-- TASK DETAILS --
Retype all of the entries that appear below, keeping them exactly as they are.

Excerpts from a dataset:
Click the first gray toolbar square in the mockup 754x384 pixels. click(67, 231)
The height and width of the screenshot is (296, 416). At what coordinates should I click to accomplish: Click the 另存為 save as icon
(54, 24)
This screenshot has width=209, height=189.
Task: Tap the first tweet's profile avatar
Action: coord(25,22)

-- RESULT --
Click the first gray toolbar square in the mockup 754x384 pixels. click(67, 231)
The height and width of the screenshot is (296, 416). At what coordinates should I click to accomplish: Click the 另存為 save as icon
(54, 24)
This screenshot has width=209, height=189.
Task: Tap the first tweet's profile avatar
Action: coord(25,22)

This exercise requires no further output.